Murals on several buildings in downtown Alturas express aspects of the region that the residents appreciate. Modoc County has mule deer, herds of wild horses, Rocky Mountain elk, pronghorn, and birds galore. We didn’t make it up to Goose Lake, but the bird mural makes me think of Goose Lake Valley, rich in all kinds of bird life. The painted fowl look as though they could fly right off into the real sky.

At the bottom of the mural you can see landscape such as we also noticed on our way up to Alturas, when the rich farmland gives way in places to slopes on which the soil is evidently too rocky and poor to support anything more than the occasional juniper tree. But the existence of fencing makes me think that in the springtime they might run livestock on the greened-up grass.

juniper trees
Fisherman
Pronghorn

more murals

We ate breakfast at the Hotel Niles in Alturas.

I don’t know about the Jefferson thing. It’s a nice idea….can you believe we have a lot of family who reside in Jefferson counties both in Oregon and California? Probably none of our kin would be found at either of the cultural extremes within the succession movement, but at least one sports a license plate frame on her car declaring “State of Jefferson.”

Nowadays there is a public radio station that claims the name, and people can attend the Jefferson State Hemp Expo, “…founded on the belief that through awareness, education, and the cooperation and coordination of citizens and public officials, many complex social issues can be solved.” Note the emphasis on cooperation, not separation. Separation was formerly the goal of all Jefferson adherents, and a big part of the content of Jefferson as in its nickname “State of Mind.” Currently it does seem that many of the people who use the name don’t really expect anything to come of it. To at least a few it is probably just a brand they use to sell something.

another Surprise Valley view

At the other end of the spectrum, perhaps, are the hunters and most of the ranchers, and the politically conservative. This segment of the populace might include the woman who was noted in the police report column in the Alturas newspaper, which I perused while sitting on the bed in our motel room. She called the sheriff and said that if someone didn’t speedily do something about the dog that was threatening her alpacas, she herself would “dispatch” the dog. I doubt that was the word she used.

Maybe the serious secessionists would include the people who shoot at Belding Squirrels during the Annual Squirrel Roundup. These are a type of ground squirrel that looks like a prairie dog, and their large populations damage the cultivated fields (I’m guessing it’s by their holes and tunnels?), so once a year the residents hold a big fundraiser/pest-control event.

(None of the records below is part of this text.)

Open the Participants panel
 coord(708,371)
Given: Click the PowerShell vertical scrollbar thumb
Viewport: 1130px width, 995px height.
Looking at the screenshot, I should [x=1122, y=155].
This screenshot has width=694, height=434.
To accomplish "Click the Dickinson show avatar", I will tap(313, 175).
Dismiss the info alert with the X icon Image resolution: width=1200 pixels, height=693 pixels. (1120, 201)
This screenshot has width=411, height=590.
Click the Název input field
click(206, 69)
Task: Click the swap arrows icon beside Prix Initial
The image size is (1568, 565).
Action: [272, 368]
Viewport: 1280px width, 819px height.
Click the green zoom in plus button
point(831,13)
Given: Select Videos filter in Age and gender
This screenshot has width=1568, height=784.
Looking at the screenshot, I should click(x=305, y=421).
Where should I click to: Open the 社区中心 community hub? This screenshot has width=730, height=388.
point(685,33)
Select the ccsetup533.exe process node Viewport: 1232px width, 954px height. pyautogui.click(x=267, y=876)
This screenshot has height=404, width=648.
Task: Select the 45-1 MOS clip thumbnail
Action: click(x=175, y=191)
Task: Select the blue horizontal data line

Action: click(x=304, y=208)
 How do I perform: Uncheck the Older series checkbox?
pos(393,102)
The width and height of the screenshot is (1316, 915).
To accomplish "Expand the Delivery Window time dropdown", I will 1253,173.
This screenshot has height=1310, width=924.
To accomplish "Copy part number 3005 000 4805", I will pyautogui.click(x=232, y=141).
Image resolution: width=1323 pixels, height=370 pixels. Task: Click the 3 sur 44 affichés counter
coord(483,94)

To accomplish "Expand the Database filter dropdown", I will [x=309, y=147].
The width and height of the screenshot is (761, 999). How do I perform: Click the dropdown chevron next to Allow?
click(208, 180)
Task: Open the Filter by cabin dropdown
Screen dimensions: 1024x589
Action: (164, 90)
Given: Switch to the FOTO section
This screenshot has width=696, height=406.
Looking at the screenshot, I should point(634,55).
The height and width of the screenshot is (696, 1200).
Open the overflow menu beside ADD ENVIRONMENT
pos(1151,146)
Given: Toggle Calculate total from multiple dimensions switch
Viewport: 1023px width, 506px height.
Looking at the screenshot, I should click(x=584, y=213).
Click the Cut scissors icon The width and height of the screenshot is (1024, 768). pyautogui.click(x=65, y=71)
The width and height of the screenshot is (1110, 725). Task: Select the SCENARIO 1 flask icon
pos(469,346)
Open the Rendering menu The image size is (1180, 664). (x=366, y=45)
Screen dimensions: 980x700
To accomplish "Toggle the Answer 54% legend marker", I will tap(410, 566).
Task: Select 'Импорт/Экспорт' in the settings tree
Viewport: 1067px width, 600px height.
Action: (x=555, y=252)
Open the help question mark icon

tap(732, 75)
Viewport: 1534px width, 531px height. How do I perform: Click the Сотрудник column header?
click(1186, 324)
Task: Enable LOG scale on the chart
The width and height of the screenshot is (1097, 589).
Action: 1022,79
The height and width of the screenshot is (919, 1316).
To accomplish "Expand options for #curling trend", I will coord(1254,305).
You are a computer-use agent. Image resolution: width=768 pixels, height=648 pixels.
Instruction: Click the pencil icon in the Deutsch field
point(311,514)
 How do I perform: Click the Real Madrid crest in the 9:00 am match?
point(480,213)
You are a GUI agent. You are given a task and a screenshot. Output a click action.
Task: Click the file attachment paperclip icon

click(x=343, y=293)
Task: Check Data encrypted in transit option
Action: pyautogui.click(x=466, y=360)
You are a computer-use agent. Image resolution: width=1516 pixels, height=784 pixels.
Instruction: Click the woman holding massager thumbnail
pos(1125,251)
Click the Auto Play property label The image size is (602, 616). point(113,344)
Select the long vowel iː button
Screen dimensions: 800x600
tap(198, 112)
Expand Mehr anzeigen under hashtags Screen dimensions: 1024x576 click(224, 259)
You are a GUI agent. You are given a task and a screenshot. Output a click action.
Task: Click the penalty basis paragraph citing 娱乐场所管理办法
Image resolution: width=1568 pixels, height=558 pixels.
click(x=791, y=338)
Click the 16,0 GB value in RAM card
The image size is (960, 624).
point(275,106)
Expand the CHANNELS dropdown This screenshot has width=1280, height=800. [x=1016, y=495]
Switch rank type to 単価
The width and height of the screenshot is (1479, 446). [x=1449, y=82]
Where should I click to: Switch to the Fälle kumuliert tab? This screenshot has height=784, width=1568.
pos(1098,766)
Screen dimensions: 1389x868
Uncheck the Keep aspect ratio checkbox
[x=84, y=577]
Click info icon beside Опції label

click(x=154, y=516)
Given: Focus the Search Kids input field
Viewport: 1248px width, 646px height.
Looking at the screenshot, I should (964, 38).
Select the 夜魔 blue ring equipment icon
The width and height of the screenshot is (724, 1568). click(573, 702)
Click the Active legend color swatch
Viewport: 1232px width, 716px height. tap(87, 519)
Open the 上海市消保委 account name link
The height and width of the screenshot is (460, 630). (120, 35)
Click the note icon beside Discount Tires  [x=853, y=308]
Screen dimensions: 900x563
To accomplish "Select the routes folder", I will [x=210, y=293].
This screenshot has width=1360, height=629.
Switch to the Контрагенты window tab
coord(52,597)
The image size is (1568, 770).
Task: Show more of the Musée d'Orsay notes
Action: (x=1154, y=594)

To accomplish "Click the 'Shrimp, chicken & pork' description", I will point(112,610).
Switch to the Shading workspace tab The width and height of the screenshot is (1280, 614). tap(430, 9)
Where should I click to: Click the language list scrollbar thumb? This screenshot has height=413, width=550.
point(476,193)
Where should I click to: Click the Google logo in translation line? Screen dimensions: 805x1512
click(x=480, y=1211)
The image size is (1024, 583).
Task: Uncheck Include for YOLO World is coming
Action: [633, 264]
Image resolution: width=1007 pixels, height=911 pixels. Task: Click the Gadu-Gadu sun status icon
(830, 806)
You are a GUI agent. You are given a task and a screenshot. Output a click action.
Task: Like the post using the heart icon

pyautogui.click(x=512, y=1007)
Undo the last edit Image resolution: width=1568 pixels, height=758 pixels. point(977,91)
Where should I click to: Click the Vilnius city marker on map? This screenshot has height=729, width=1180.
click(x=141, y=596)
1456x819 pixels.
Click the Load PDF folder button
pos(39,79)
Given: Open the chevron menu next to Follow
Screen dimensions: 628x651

The giggling squirrel-shooter in this video I ran across is embarrassing, but you could turn off the sound, try to ignore the squirrels flying into the air, and see some nice footage of Surprise Valley in the background. The Roundup is held in March, so you will see less yellow and brown than in my pictures. If you make it to the very end you’ll be rewarded with a view of Mount Shasta, something that would not be possible from down in Surprise Valley. The moviemaker must have driven back over the pass to the west at the close of day.

The likelihood of all these diverse Jefferson people agreeing to secede seems slight to begin with, and that’s not the only challenging aspect of the project. Perhaps the nickname The Mythical State of Jefferson is the most appropriate. Whatever you call it, I do love this country.